━━━ SUPPLIED ENTRIES ━━━

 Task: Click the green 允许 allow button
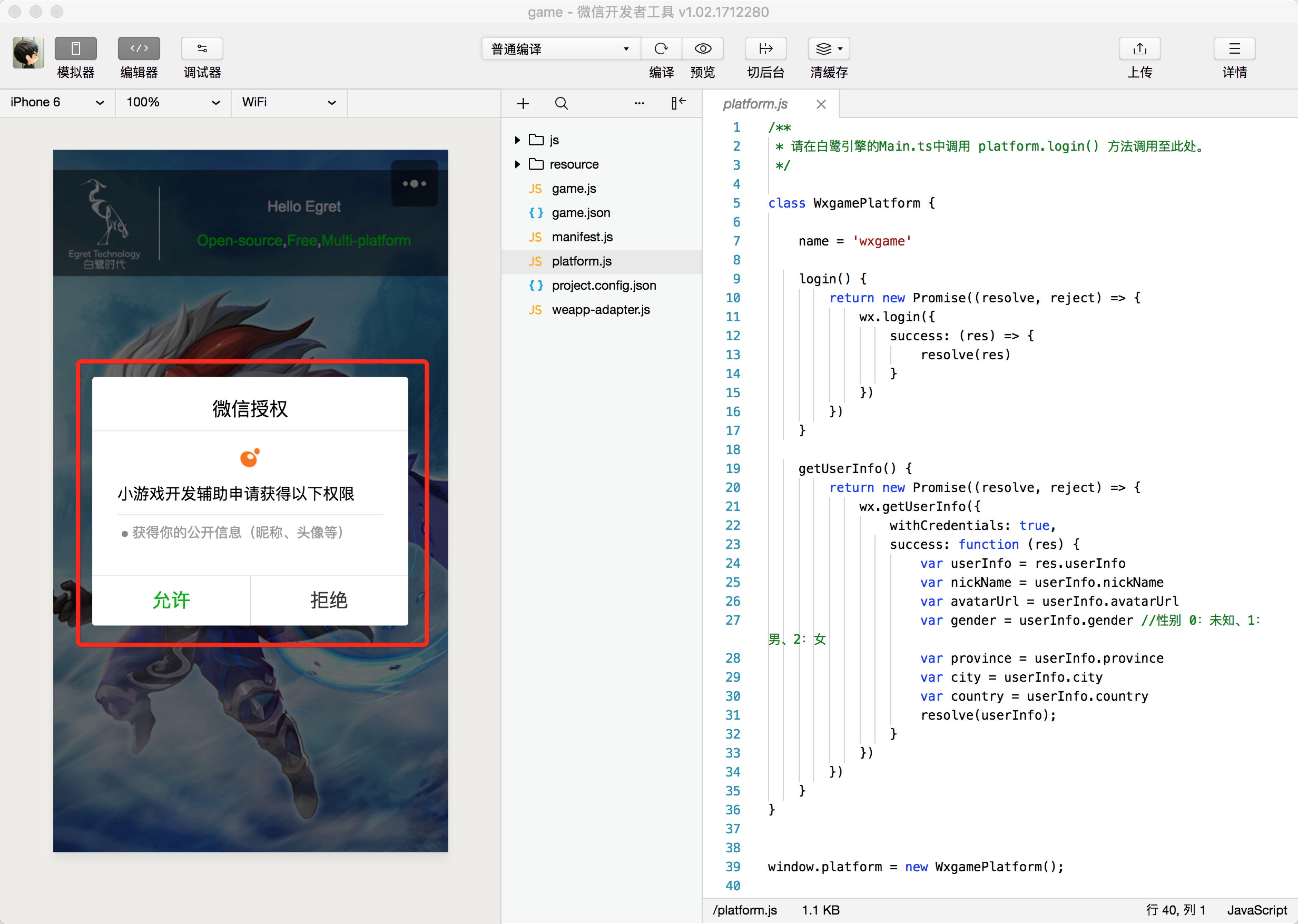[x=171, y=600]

━━━
━━━ SUPPLIED ENTRIES ━━━

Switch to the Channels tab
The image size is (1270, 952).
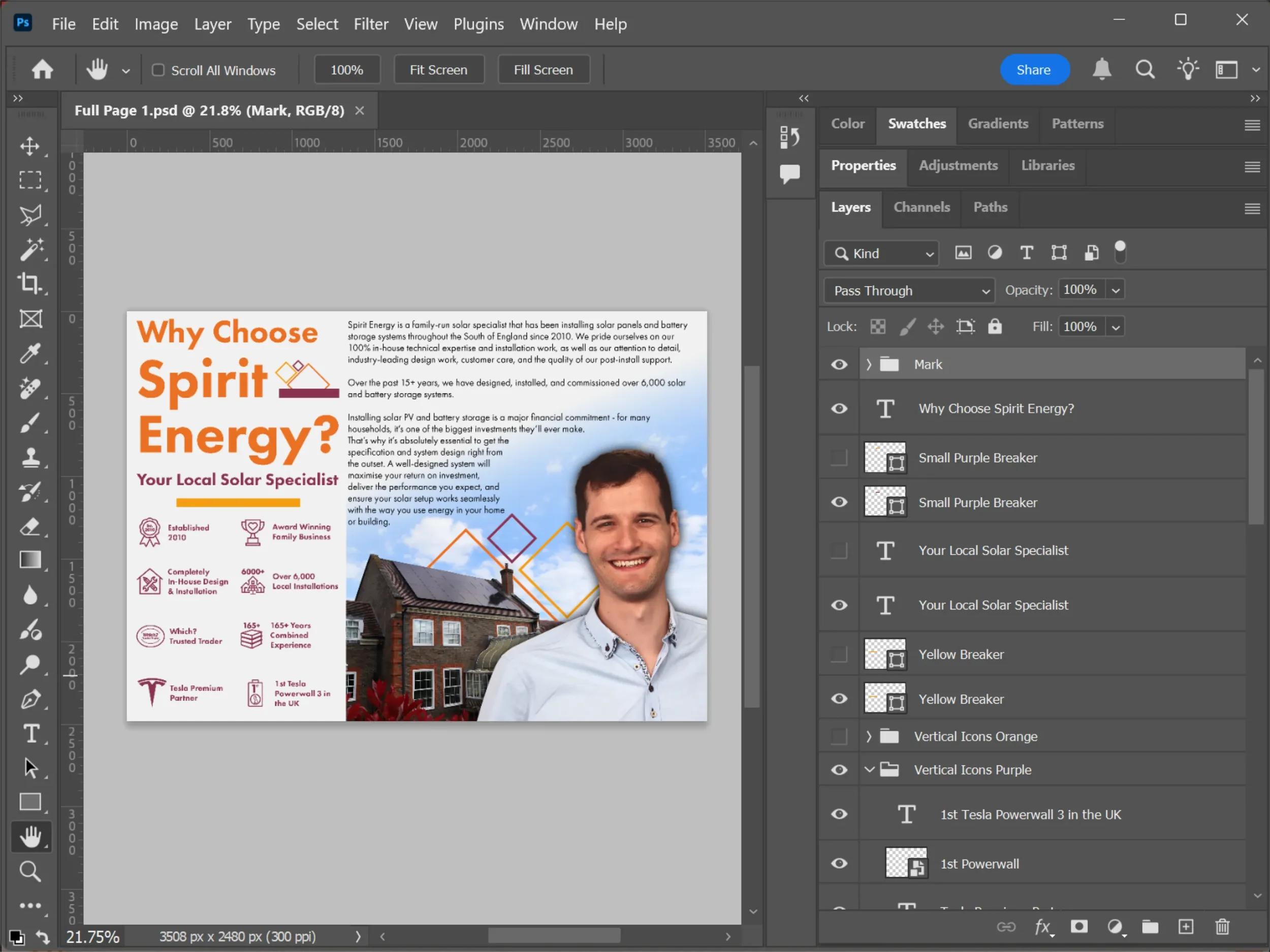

━━━
━━━ SUPPLIED ENTRIES ━━━

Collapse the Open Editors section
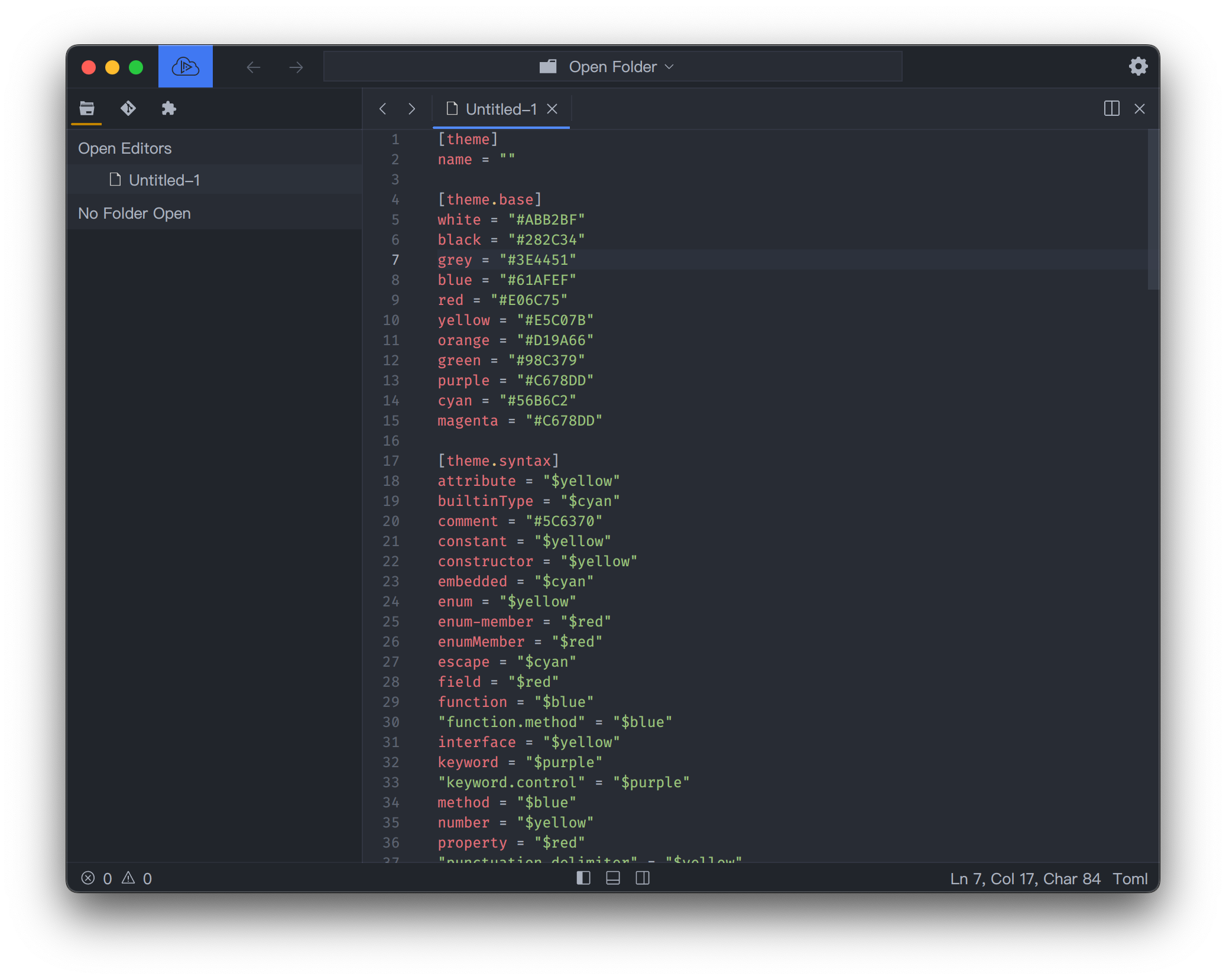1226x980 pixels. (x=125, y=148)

━━━

» **DIRECTIONS FOR THIS TASK**: Among the records above, a stretch begins at the line containing "Switch to the Channels tab" and ends at the line containing "The image size is (1270, 952).". Restate that stretch word for word, and nothing else.

» **SOLVED PROBLEM**:
Switch to the Channels tab
The image size is (1270, 952).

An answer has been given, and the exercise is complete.